● **WORK TO DO**: Reproduce only the stretch of items from the line containing "Open the blue floating grid menu button" through the line containing "[x=26, y=17]", changing "Open" to "Launch" wherever it occurs and leaving everything else untouched.

● **INPUT DATA**:
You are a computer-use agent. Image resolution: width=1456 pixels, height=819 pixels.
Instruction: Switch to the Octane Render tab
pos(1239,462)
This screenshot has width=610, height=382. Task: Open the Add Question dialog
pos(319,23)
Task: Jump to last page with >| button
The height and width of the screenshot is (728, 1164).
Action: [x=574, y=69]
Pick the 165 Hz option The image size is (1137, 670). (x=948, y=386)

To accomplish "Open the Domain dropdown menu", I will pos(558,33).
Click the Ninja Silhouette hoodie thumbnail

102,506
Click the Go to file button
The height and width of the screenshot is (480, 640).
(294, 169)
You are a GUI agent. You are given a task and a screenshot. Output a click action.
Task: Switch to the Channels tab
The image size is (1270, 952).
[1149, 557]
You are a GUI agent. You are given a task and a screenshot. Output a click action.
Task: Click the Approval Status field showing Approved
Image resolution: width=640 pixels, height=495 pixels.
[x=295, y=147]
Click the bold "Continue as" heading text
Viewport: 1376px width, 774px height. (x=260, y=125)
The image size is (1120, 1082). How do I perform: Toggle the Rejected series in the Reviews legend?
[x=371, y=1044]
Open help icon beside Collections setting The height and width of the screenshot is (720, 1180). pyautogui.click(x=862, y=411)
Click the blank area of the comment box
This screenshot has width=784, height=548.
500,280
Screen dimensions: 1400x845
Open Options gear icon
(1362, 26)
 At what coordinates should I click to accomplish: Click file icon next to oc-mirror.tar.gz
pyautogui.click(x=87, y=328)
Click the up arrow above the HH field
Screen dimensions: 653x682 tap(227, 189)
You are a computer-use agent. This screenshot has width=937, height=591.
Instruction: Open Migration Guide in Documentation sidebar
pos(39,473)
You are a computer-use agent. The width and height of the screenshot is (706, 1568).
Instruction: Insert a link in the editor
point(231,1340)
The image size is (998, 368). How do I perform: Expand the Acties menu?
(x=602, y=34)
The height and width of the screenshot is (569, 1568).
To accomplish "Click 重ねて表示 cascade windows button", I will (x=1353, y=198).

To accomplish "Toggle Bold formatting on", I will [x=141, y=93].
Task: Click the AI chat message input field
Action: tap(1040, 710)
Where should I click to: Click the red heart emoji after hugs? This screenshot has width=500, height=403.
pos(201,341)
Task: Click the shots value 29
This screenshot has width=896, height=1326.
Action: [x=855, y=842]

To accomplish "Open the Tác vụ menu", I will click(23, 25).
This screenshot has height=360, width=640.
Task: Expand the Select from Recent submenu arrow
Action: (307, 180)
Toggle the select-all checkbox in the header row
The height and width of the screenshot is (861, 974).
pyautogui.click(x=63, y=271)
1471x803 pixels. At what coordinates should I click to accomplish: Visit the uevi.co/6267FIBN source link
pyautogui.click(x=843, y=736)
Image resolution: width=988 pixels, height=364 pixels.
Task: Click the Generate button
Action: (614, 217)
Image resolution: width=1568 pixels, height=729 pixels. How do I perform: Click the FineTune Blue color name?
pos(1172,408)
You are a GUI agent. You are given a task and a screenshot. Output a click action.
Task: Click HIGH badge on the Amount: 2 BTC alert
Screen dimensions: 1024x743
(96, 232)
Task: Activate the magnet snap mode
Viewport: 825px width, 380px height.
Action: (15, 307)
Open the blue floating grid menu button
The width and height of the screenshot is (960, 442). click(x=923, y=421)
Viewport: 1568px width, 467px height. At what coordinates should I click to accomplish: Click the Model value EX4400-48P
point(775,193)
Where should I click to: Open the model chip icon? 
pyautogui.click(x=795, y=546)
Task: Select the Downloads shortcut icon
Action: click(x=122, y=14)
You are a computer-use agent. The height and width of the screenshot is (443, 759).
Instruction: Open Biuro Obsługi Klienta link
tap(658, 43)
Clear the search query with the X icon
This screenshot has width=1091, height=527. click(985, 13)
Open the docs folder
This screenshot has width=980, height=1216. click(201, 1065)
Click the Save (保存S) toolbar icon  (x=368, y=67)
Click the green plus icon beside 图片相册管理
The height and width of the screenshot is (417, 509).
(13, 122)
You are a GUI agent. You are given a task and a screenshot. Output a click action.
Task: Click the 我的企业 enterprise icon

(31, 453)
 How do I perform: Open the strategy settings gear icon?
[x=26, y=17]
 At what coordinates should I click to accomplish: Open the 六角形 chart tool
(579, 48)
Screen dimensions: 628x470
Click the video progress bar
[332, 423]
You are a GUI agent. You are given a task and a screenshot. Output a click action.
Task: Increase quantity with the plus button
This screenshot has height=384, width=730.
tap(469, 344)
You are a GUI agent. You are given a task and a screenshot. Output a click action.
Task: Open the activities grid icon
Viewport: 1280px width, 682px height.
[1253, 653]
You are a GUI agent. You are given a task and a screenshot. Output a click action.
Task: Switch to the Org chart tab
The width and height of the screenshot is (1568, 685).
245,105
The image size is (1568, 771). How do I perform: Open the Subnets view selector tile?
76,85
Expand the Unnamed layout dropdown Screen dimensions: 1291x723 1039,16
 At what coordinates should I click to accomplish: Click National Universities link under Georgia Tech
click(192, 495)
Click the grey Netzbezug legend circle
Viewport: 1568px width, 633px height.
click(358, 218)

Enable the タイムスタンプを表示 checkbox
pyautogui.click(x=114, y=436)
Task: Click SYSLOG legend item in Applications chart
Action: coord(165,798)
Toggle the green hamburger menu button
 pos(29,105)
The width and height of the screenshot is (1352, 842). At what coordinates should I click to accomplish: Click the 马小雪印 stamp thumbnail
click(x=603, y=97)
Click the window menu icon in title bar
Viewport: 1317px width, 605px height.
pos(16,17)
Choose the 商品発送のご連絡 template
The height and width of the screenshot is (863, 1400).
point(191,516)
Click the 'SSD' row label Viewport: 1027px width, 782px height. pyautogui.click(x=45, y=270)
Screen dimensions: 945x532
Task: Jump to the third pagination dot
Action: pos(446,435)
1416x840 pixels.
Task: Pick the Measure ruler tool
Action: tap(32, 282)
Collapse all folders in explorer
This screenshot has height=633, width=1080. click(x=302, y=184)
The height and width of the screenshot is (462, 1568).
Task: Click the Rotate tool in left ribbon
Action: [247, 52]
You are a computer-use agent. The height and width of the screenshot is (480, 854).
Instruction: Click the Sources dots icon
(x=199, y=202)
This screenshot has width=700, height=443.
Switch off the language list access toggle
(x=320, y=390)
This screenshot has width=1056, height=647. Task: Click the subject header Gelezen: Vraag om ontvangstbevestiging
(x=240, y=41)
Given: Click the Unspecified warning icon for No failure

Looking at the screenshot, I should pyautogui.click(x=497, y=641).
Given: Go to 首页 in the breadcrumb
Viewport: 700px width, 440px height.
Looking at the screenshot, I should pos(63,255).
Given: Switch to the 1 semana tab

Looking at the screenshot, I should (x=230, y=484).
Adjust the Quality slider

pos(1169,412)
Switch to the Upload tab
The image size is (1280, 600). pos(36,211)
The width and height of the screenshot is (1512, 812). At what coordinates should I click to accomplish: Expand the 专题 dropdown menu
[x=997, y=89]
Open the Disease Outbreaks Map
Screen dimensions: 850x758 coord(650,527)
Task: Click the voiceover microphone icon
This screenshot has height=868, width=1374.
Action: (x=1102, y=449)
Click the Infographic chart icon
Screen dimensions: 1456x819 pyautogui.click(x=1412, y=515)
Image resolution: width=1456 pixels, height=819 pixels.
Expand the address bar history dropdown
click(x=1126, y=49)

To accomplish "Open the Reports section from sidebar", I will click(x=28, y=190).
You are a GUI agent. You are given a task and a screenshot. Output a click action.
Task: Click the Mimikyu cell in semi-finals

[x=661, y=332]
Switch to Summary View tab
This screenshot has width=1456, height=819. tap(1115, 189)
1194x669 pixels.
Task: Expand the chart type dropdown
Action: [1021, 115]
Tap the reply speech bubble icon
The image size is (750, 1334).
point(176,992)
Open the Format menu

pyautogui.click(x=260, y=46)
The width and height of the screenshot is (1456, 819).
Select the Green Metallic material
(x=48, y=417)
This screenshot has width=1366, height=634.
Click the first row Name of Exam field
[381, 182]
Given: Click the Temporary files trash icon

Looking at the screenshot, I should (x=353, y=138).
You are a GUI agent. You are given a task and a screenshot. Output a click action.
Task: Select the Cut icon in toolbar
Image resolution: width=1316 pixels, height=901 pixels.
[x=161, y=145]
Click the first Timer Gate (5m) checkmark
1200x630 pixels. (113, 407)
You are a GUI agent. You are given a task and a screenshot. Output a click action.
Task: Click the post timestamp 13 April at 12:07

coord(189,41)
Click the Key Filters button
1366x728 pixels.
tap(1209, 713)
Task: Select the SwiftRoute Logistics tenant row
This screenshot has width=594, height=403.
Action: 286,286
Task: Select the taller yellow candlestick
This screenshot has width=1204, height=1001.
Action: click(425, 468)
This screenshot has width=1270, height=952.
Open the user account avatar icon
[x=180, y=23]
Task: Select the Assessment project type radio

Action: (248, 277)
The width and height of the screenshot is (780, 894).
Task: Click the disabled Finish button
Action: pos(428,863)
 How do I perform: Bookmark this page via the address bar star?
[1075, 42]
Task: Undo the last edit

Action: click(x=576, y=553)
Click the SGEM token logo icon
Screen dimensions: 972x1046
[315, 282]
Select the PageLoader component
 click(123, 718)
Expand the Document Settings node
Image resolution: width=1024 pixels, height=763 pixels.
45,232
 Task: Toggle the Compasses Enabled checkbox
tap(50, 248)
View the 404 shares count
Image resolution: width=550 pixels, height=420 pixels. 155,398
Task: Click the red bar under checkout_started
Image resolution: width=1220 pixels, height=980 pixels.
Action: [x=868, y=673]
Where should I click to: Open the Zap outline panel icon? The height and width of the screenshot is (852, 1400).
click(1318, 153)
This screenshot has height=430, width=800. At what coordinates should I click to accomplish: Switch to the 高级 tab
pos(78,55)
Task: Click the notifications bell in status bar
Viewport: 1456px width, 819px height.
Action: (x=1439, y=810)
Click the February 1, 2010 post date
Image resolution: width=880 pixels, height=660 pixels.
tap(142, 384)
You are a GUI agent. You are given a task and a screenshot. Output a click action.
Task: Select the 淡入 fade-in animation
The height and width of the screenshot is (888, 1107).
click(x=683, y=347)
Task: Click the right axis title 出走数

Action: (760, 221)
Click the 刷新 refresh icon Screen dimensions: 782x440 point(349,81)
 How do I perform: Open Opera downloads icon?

● **SOLUTION TO THIS EXERCISE**:
Launch the blue floating grid menu button
The width and height of the screenshot is (960, 442). click(x=923, y=421)
Viewport: 1568px width, 467px height. At what coordinates should I click to accomplish: Click the Model value EX4400-48P
point(775,193)
Where should I click to: Launch the model chip icon? 
pyautogui.click(x=795, y=546)
Task: Select the Downloads shortcut icon
Action: click(x=122, y=14)
You are a computer-use agent. The height and width of the screenshot is (443, 759).
Instruction: Launch Biuro Obsługi Klienta link
tap(658, 43)
Clear the search query with the X icon
This screenshot has width=1091, height=527. click(985, 13)
Launch the docs folder
This screenshot has width=980, height=1216. click(201, 1065)
Click the Save (保存S) toolbar icon  (x=368, y=67)
Click the green plus icon beside 图片相册管理
The height and width of the screenshot is (417, 509).
(13, 122)
You are a GUI agent. You are given a task and a screenshot. Output a click action.
Task: Click the 我的企业 enterprise icon

(31, 453)
 How do I perform: Launch the strategy settings gear icon?
[x=26, y=17]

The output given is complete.